I might see Yen later today if she goes to the poetry reading I’ll be at this afternoon – it’s to promote onewinged, an anthology of young Singaporean writing named after her poem. I’ll ask her if I can put the whole poem up here.

Loving Les Mis

I came home on Monday from dinner with Jiawen and was engaged in all-out nose-honking (I have been attacked by the snifflebug) while watching the Les Miserables 10th anniversary concert on TV. My mother came out for a midnight glass of water, and said “Goodness, dear, you’ve seen this, what, over ten times, and you still cry?”

I don’t still cry. It was just the sniffles. But Les Mis remains one of the great heart-wrenching loves of my life, and just right now there’s nothing I want to do more than reread the book (this resolve may have become somewhat weakened by the time I’m wading through the 20 pages about sewers, but we’ll see), rewatch the musical when I get back to London, and relisten to the soundtrack (all 3 CDs, and I know almost all of it by heart).

I know Les Mis isn’t exactly a high-brow pleasure – professing my love for Stephen Sondheim might be more musically astute. I don’t care. I’m not ashamed of the fact that for me it pushes all the right buttons and tugs all the right heartstrings. It’s the same way Beethoven’s 5th has its hand round my heart even if his 6th is the one my brain loves.

I love every note sung by Javert (my favourite character), and every subsequent return to the musical motif in which he first enters (“Now bring me Prisoner 24601”, during Look Down).

I love the blossoming of the harmony in At The End Of The Day at “Like the waves crash on the sand/Like a storm that’ll break any second”.

I love it when both Valjean and Javert hiss “Javert!” simultaneously during their first confrontation (Valjean: I am warning you Javert!/Javert: You know nothing of Javert!)

I love Mdm Thernadier. “Master of the ‘ouse/Isn’t worth me spit/Comforter, philosopher and lifelong shit!”

I love everything Enjolras sings. “One more day before the storm!” abruptly ends the saccharine love triangle passage in One Day More for the passionate idealism and brotherhood of the students, and from there the song unfurls in all its glory, and I’m goose-pimpled from beginning to end.

“They will come when we call.” “Damn their warnings, damn their lies/They will see the people rise.” They didn’t come, and the people didn’t rise, and the slow painful turn of the barricades after the final disastrous battle is always agonizing.

The anguish of Marius’s “Oh my friends, my friends, don’t ask me/What your sacrifice was for” (Empty Chairs at Empty Tables) gets me every time.

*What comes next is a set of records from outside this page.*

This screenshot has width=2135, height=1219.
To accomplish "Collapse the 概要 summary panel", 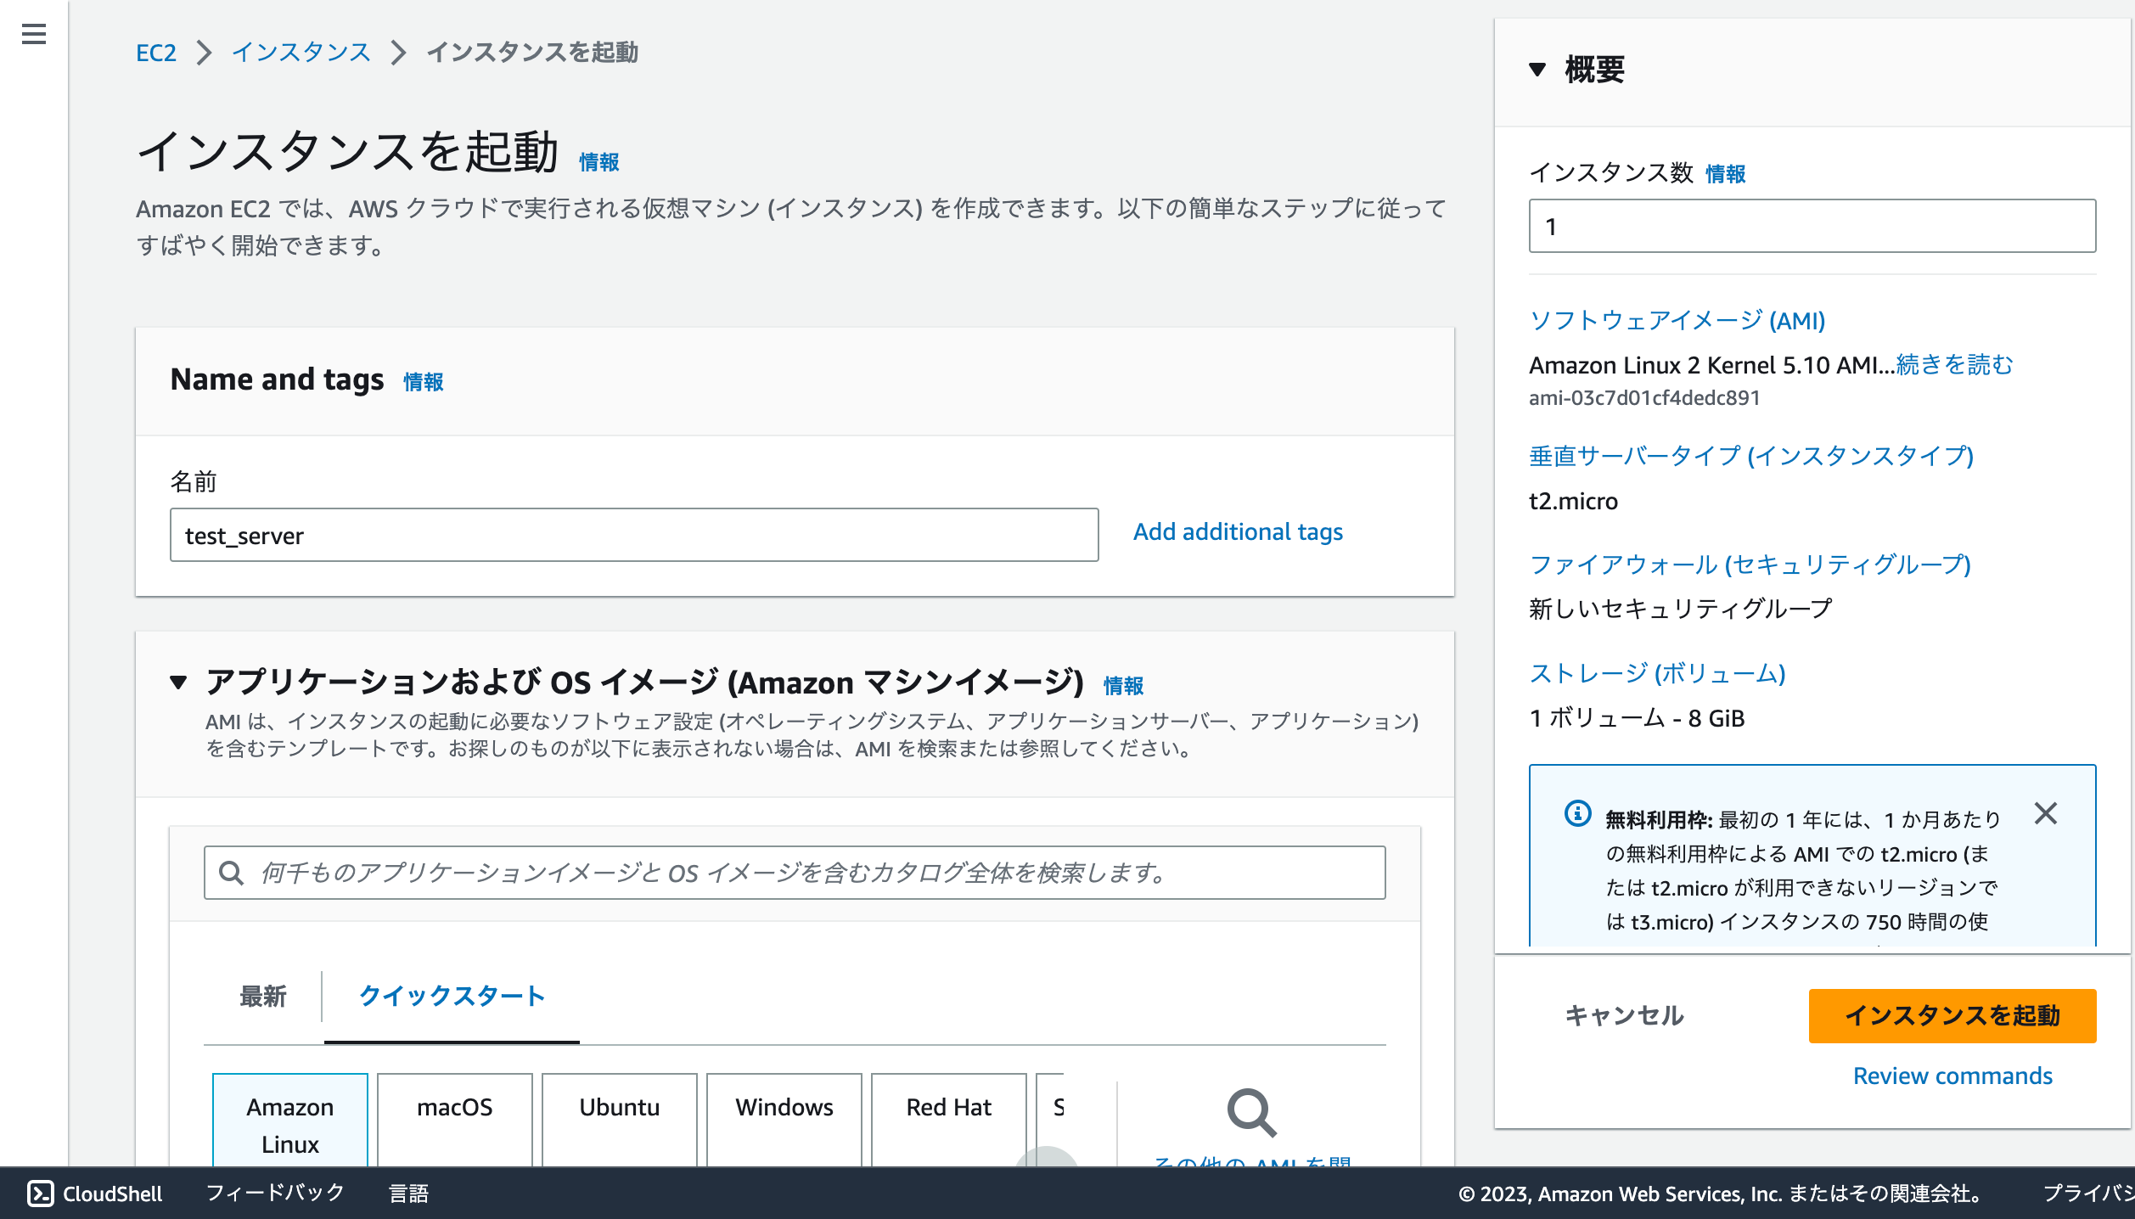I will tap(1537, 70).
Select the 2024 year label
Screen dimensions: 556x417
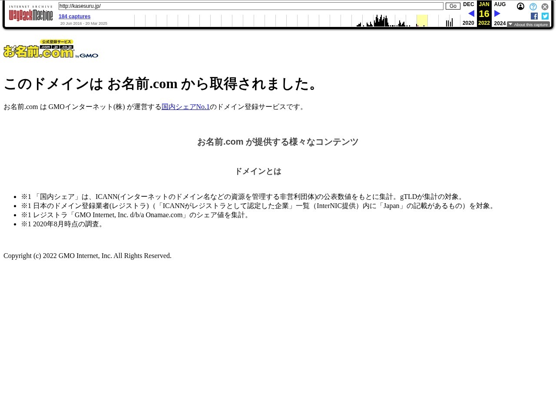tap(500, 23)
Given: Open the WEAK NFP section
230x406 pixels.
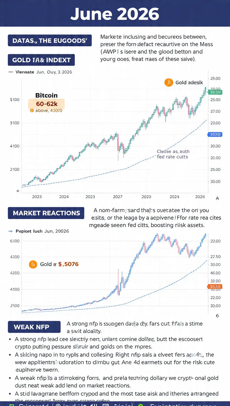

I love the entire passage in the epilogue where the spirits of Fantine and Eponine appear and sing with Valjean. “And remember the truth that once was spoken/To love another person is to see the face of God.”

And those closing strains die away, and the finale begins, a faint chorus of distant voices singing in unison, the orchestra silent. “Do you hear the people sing lost in the valley of the night? It is the music of a people who are climbing to the light.” In the next verse the orchestra gives a tentative bass, and then everything starts to gain in momentum and strength till the final jubilant “Tomorrow comes!”, and there’s a lump in my throat, and I’m shaking, and I clap, and clap, and clap.